**Your task:**
In the entries below, which lines run from the one containing "Services (1091, 1487)" to the one containing "RSS (426, 1423)"? Copy exactly those lines, ends included, and no others.

Supplied entries: Begin

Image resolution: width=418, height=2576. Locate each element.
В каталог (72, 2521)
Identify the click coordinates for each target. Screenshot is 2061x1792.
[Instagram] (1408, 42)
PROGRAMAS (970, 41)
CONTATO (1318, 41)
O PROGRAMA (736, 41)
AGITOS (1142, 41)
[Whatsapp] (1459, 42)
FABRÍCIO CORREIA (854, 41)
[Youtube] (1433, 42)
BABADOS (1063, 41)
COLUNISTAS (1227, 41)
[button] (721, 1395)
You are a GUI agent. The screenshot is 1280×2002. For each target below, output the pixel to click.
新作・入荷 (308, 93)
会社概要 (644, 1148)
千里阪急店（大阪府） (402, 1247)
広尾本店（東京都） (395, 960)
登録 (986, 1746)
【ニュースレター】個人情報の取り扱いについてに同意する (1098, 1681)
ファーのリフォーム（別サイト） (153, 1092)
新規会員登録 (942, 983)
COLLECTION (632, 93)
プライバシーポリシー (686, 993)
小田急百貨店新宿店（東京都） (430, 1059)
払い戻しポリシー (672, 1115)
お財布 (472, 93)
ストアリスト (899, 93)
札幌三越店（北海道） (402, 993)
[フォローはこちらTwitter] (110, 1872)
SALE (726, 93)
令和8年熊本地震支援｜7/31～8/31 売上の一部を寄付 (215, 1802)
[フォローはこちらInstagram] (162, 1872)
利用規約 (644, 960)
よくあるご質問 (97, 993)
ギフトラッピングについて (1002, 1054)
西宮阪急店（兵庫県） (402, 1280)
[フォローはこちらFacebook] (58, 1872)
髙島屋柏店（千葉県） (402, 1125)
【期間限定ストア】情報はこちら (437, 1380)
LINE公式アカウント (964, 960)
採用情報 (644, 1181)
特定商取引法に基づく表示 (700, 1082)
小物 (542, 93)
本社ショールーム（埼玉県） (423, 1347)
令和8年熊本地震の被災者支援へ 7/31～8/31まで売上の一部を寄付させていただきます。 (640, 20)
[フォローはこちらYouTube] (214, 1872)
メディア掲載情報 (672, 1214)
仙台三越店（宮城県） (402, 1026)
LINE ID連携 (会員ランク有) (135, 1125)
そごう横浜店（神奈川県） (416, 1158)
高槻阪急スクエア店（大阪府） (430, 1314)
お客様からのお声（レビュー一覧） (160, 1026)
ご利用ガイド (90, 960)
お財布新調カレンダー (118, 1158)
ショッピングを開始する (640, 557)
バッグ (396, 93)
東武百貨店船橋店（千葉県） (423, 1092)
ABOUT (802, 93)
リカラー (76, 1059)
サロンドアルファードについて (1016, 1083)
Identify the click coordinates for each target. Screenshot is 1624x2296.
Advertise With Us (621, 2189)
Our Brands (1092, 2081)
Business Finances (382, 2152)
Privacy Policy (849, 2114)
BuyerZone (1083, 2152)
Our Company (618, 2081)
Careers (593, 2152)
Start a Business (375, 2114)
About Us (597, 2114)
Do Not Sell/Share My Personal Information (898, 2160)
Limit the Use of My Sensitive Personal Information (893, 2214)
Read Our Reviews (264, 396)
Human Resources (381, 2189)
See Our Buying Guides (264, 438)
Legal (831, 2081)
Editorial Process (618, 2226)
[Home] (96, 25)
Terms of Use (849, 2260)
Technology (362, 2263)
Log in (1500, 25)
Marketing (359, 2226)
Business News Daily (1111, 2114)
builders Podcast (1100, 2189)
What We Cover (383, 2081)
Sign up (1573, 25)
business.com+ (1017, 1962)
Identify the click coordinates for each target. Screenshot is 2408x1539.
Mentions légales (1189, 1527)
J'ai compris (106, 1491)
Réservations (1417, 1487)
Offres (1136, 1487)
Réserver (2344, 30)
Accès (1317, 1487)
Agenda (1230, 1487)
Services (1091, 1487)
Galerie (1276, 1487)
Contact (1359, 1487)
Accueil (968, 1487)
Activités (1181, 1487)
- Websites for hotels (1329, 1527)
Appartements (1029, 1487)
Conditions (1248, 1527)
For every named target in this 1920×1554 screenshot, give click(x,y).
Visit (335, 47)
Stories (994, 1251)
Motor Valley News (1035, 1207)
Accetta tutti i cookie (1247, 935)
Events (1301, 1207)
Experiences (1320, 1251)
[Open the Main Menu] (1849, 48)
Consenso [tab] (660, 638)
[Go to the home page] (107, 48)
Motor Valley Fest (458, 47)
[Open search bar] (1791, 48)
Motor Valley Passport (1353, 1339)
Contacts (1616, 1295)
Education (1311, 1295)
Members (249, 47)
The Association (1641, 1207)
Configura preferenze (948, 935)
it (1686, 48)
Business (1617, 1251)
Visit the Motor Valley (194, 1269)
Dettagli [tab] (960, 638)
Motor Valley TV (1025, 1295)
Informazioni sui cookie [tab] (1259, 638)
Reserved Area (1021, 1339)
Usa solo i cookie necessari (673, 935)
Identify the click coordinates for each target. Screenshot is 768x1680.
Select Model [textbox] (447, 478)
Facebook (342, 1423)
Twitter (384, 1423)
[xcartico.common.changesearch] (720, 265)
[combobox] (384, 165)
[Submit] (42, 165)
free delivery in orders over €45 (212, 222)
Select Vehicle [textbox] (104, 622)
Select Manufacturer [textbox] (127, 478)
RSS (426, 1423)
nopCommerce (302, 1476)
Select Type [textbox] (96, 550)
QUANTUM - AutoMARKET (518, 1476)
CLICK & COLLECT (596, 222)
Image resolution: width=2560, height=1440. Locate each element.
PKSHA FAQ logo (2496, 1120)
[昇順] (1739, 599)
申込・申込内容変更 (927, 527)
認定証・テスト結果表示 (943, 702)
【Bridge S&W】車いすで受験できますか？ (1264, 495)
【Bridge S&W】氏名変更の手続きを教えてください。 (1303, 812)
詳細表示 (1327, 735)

Supplied entries: End

**Reply to the task:**
Services (1091, 1487)
Galerie (1276, 1487)
Contact (1359, 1487)
Accueil (968, 1487)
Activités (1181, 1487)
- Websites for hotels (1329, 1527)
Appartements (1029, 1487)
Conditions (1248, 1527)
For every named target in this 1920×1554 screenshot, give click(x,y).
Visit (335, 47)
Stories (994, 1251)
Motor Valley News (1035, 1207)
Accetta tutti i cookie (1247, 935)
Events (1301, 1207)
Experiences (1320, 1251)
[Open the Main Menu] (1849, 48)
Consenso [tab] (660, 638)
[Go to the home page] (107, 48)
Motor Valley Fest (458, 47)
[Open search bar] (1791, 48)
Motor Valley Passport (1353, 1339)
Contacts (1616, 1295)
Education (1311, 1295)
Members (249, 47)
The Association (1641, 1207)
Configura preferenze (948, 935)
it (1686, 48)
Business (1617, 1251)
Visit the Motor Valley (194, 1269)
Dettagli [tab] (960, 638)
Motor Valley TV (1025, 1295)
Informazioni sui cookie [tab] (1259, 638)
Reserved Area (1021, 1339)
Usa solo i cookie necessari (673, 935)
Identify the click coordinates for each target. Screenshot is 768x1680.
Select Model [textbox] (447, 478)
Facebook (342, 1423)
Twitter (384, 1423)
[xcartico.common.changesearch] (720, 265)
[combobox] (384, 165)
[Submit] (42, 165)
free delivery in orders over €45 (212, 222)
Select Vehicle [textbox] (104, 622)
Select Manufacturer [textbox] (127, 478)
RSS (426, 1423)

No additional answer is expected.